The Measuring Stick Was Never Ours

Let's be honest for a second. If you've ever stood on a scale after a solid week of workouts, eaten your greens, drank your water, and still saw a number that made you feel like a failure — you are not alone. And more importantly? That feeling isn't a personal flaw. It's a design flaw.

The frameworks we've been handed to measure fitness progress — BMI charts, calorie deficits, before-and-after photos, weekly weigh-ins — were largely built on research that centered white, cisgender, often male bodies. The Body Mass Index, for example, was developed in the 1800s by a Belgian mathematician studying European men. It was never a clinical diagnostic tool. And yet, it's still used in doctor's offices across the country to make sweeping judgments about the health of Black women, Latina women, Indigenous women, and Asian women whose bodies simply don't map onto that original data set.

For women of color and marginalized communities, the damage isn't just physical. It's psychological. It's being told you're "obese" when you feel strong. It's being handed a diet plan that ignores your cultural foods. It's walking into a gym and feeling like the space wasn't built for someone who looks like you — because, often, it wasn't.

But here's what's also true: more and more women are done with that story. They're writing new ones.

What Traditional Metrics Miss (And Why It Matters)

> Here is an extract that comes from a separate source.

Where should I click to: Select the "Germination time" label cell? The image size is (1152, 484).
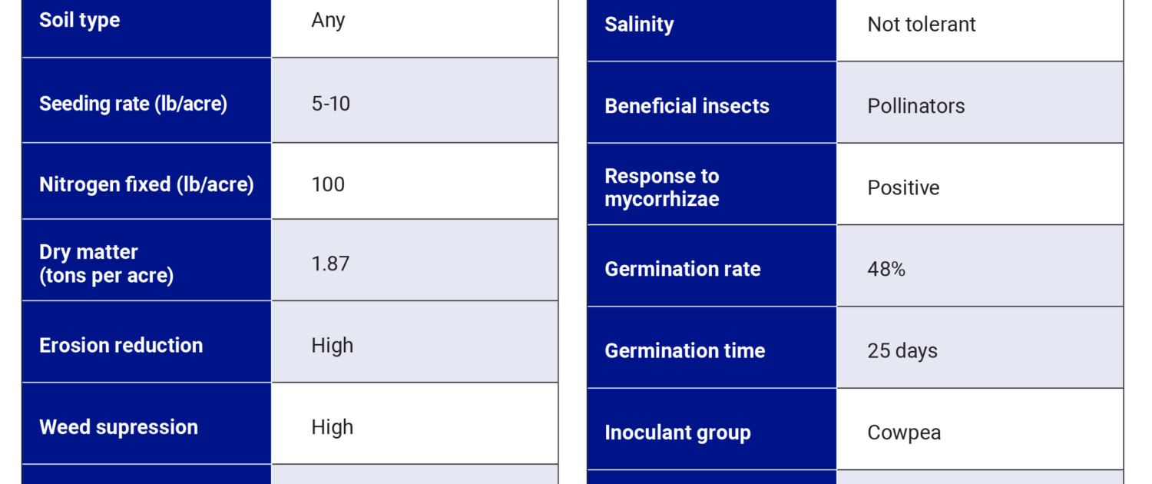685,351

Nutritionist and certified personal trainer Dominique Reyes, who works primarily with Black and Latina women in Atlanta, puts it plainly: "Weight is one data point. It tells you almost nothing about what's actually happening inside someone's body, their strength, their energy, their relationship with food, or their mental health. But it's the first thing most programs lead with, and for a lot of my clients, it's the thing that's kept them stuck in a shame cycle for years."

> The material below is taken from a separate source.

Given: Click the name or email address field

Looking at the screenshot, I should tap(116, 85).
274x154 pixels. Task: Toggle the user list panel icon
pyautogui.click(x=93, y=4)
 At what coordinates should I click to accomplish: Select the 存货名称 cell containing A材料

She's not wrong. Research has shown that chronic stress — the kind that comes from experiences like racial discrimination, economic insecurity, and navigating systems that weren't built for you — can significantly affect cortisol levels, sleep quality, metabolism, and inflammation. These are real physiological factors that traditional fitness metrics completely ignore. Telling a woman who is managing generational trauma, working two jobs, and raising kids to "just move more and eat less" isn't wellness advice. It's noise.

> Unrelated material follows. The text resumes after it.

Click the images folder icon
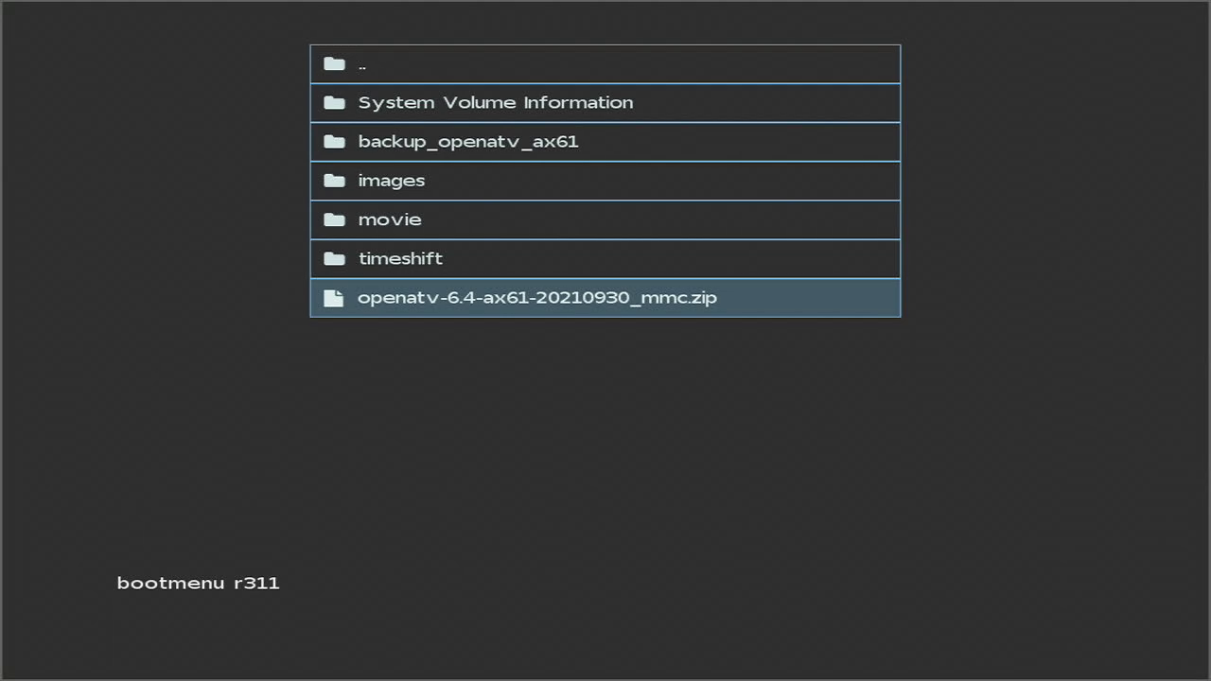pyautogui.click(x=334, y=181)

Jasmine Okafor, a NASM-certified coach and founder of a body-neutral fitness community in Houston, describes it this way: "So many of my clients come to me having already 'failed' at fitness by every conventional measure. They've tried the apps, the challenges, the cleanses. And what I have to help them understand is that they didn't fail — the programs failed them. We were measuring the wrong things."

New Metrics That Actually Mean Something

So if the scale isn't the goal, what is? Here are some alternative markers of progress that trainers and wellness experts in the BIPOC community are using with their clients — and that might just change how you see your own journey.

Energy levels throughout the day. Are you waking up less exhausted? Making it through the afternoon without crashing? That is progress. Real, measurable, life-changing progress.

How movement feels in your body. Can you climb stairs without your knees protesting? Are you carrying groceries more easily? Do you feel more at home in your body during a dance class or a walk through the park? These functional gains are gold.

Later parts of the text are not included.